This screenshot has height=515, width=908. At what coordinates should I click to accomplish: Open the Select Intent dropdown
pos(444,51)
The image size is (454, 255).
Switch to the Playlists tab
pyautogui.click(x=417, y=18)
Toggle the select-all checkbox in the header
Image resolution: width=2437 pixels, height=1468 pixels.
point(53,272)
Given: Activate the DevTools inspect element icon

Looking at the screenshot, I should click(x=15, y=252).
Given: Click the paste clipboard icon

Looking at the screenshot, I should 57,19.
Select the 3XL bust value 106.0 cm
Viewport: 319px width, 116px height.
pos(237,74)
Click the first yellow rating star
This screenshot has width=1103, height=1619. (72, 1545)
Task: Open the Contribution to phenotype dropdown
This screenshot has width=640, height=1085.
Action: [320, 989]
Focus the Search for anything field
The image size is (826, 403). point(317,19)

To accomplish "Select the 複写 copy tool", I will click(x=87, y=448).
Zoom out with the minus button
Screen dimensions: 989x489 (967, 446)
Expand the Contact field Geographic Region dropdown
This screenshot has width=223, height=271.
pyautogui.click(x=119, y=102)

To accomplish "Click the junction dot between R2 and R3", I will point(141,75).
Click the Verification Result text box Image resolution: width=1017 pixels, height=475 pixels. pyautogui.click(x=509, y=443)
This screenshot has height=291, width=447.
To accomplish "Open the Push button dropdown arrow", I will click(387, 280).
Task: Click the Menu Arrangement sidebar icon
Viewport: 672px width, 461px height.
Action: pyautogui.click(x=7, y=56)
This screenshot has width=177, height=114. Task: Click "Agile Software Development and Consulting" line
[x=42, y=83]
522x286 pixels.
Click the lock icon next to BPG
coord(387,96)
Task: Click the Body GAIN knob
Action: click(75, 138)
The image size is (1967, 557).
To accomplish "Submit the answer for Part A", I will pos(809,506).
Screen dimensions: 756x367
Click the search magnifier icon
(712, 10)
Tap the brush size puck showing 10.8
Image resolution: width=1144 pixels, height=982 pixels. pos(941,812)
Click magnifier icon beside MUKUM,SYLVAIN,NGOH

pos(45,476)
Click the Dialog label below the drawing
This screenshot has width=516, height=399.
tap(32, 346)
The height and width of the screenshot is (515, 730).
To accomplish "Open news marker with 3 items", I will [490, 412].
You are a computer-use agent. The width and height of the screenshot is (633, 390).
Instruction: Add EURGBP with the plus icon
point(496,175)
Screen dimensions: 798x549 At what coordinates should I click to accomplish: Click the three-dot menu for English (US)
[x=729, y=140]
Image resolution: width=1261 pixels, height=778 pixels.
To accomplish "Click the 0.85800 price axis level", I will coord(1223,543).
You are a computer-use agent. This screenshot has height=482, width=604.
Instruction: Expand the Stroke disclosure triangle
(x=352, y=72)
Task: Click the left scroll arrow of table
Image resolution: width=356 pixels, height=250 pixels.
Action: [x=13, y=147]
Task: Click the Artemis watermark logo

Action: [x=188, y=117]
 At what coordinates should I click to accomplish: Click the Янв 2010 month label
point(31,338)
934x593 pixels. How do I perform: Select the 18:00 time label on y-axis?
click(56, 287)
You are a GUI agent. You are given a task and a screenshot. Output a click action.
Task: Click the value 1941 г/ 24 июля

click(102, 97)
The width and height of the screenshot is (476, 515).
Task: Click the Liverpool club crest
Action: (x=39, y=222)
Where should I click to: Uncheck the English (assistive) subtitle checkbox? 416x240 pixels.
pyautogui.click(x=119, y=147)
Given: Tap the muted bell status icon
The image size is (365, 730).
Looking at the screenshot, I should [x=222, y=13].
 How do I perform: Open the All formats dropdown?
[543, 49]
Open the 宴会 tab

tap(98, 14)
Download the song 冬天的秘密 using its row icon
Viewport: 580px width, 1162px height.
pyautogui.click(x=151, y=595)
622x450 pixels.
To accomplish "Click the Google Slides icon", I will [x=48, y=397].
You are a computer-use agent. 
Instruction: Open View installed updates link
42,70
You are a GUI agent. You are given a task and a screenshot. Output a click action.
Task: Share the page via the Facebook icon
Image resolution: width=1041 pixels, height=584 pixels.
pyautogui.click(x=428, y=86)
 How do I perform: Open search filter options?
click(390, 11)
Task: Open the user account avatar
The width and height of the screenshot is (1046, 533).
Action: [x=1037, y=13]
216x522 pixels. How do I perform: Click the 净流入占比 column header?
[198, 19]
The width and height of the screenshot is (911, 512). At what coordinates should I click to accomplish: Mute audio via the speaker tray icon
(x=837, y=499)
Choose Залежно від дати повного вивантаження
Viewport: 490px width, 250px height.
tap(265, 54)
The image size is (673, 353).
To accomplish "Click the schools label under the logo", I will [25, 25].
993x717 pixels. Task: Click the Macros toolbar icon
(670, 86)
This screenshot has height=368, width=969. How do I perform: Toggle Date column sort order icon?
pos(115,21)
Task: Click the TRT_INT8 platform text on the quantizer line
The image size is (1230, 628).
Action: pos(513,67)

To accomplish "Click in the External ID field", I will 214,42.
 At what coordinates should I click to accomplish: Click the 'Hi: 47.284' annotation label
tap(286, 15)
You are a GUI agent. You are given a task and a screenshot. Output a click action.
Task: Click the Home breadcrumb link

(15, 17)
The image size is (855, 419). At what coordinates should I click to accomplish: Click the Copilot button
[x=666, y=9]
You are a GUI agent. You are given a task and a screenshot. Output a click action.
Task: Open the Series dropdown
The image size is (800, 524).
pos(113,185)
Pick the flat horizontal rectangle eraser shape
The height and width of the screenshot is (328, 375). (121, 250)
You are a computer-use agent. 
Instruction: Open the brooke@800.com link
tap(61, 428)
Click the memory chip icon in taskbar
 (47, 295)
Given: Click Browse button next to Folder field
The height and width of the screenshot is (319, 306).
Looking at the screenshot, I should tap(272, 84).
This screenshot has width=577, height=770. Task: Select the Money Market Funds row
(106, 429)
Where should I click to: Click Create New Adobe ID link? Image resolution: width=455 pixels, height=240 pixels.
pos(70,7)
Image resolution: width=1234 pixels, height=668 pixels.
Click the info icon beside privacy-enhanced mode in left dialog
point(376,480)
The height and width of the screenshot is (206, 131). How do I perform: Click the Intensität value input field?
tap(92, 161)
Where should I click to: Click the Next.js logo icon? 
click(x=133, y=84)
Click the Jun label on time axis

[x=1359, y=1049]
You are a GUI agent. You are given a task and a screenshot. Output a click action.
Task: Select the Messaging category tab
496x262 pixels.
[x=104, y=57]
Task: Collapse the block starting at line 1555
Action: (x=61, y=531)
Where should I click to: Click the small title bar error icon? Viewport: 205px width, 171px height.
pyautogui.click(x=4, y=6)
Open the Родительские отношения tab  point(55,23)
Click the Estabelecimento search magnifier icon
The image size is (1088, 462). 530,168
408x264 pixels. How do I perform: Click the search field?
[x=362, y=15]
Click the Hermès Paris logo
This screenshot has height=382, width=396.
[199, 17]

════

Using only the entries above, output the line with "The image size is (855, 419).", the line with "Task: Open the Series dropdown", and all lines between them, exactly as they stand.

**RESPONSE**
The image size is (855, 419). At what coordinates should I click to accomplish: Click the Copilot button
[x=666, y=9]
You are a GUI agent. You are given a task and a screenshot. Output a click action.
Task: Open the Series dropdown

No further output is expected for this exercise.